Subsidy removal: Nigeria on brink of collapse — Catholic Bishops

by Grace Anisulowo

The Catholic Bishops Conference of Nigeria, CBCN, yesterday raised the alarm that the removal of fuel subsidy without cushioning the effects has put the country on the brink of collapse.

The bishops’ alarm came as Nigeria Employers Consultative Association, NECA, pleaded with the Federal Government to urgently address the pains of the people arising from the removal of subsidy on petrol.

However, efforts made to get the reaction of the Special Adviser to the President on Special Duties, Communication and Strategy, Mr Dele Alake, did not yield any results, as he neither responded to a text message sent to his phone nor picked up his calls.

But the President of CBCN, Most Rev. Lucius Iwejuru Ugorji, raised the alarm in a homily delivered at the Maria Assumpta Cathedral, during the reception of the Supreme Subordinate President of the Knights of St. John International, Prof. Remy Uche, in Owerri, weekend, said Nigeria might be heading for the precipice if nothing urgent is done to effectively check the current economic crisis facing the nation and its citizens

He said: “The suffering in the land has over the years been galloping uncontrollably. Our growing economic crisis became exacerbated with the recent withdrawal of petrol subsidy by the Federal Government. Indeed, Nigeria is on the brink of collapse.

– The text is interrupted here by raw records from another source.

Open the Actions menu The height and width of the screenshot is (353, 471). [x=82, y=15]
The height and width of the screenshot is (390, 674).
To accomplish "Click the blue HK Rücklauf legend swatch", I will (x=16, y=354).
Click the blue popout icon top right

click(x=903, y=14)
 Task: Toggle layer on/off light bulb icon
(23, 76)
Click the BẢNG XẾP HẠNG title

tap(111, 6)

“Government has not ceased to inundate citizens with it’s fabled palliative measures to cushion the effects of the subsidy removal. I am sure those running the nation’s affairs at all levels know that palliative measures can never be a cure for any economic or health challenge.

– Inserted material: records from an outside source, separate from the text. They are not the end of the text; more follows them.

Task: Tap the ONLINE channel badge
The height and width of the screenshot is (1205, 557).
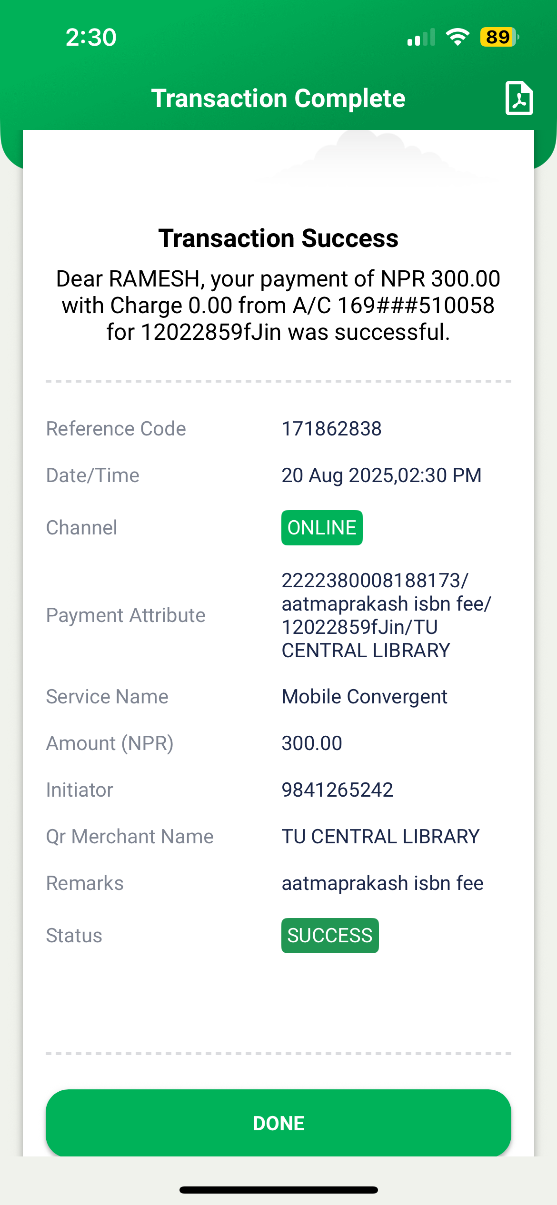Action: 322,528
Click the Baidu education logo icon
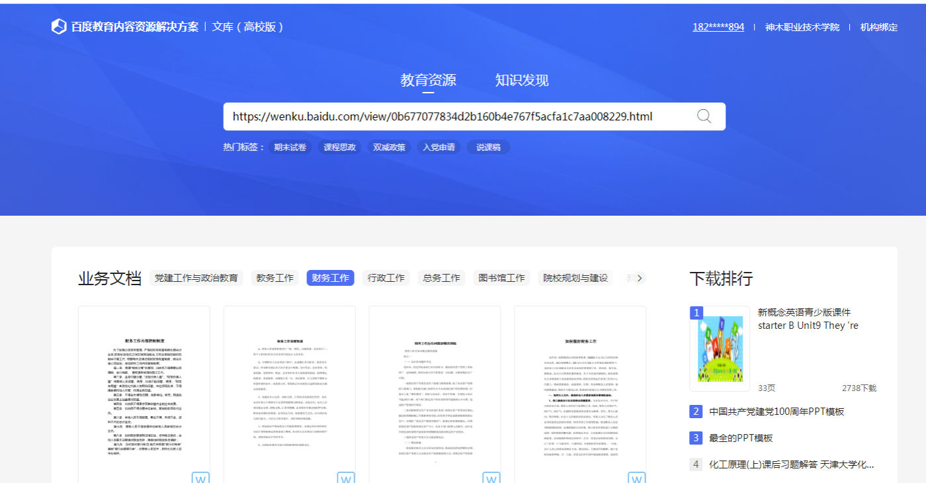Image resolution: width=926 pixels, height=483 pixels. click(59, 26)
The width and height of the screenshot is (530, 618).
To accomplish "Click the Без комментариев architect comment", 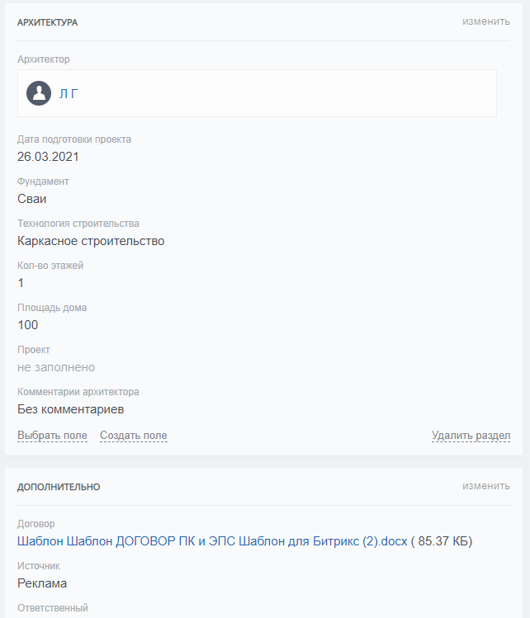I will 70,409.
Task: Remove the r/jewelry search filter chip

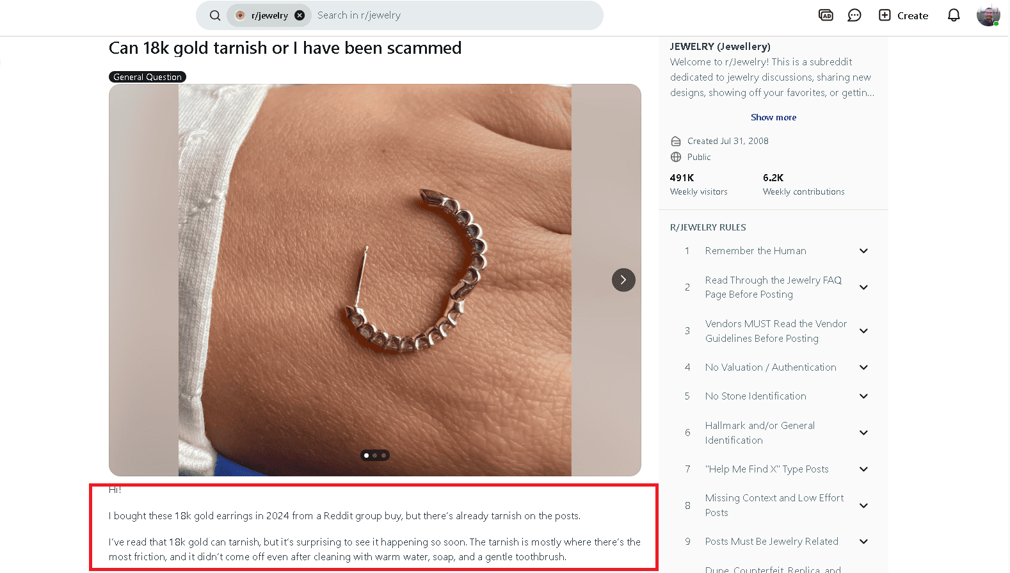Action: pos(300,15)
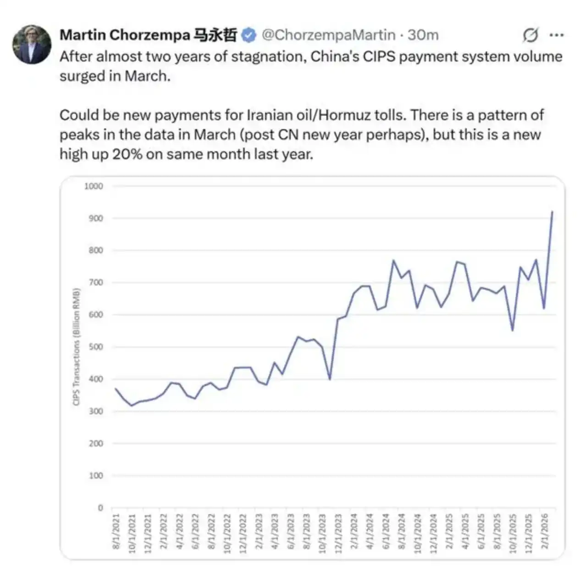This screenshot has width=586, height=572.
Task: Click the chart's peak at the far right
Action: click(x=552, y=212)
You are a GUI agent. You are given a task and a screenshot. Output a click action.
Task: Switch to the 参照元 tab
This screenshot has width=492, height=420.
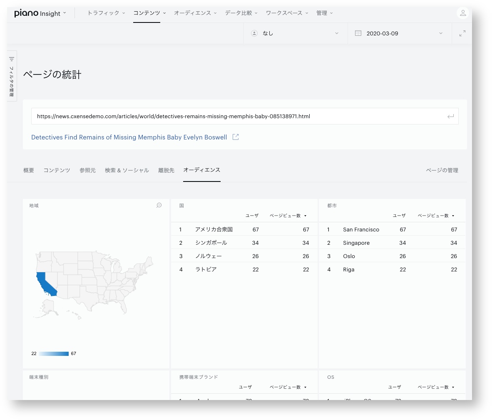pos(87,170)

“If Nigerians are given food items as palliatives, we will definitely go hungry again, after consuming the food. So, I ask: Why waste resources on palliative measures, instead of attacking the problems frontally?

“Provision of a constant source of energy remains the driving force in all developing and developed economies. Why is ours different? Why should we not subsidize fuel?

“We have severally been told that some people have been enriching themselves from our commonwealth through petrol subsidy. For many patriotic citizens, this argument does not hold water.

“Why has the government failed, is unwilling or incapable of identifying the supposed culprits and bringing them to account for their sordid act?

“There is a lot of deceit and corruption in the land. How can anybody explain why and how the former administration hurriedly commissioned the Dangote refinery, which is yet to start production? So, why the haste in commissioning an unfinished project?

“There is also the fabled story of the supposed Nigerian airline and how an aeroplane was hired or borrowed to flag off its operation. Where is the airline today? Has anyone been asked to account for the act? This is not a good national testimonial.

“The root of Nigeria’s problem is massive corruption. For Nigeria to survive, we must collectively fight corruption, whichever way it rears its ugly head.

“Government must be told that we cannot afford the luxury of punishing the entire populace, because of the corrupt tendencies of a few. This is not fair to all concerned.”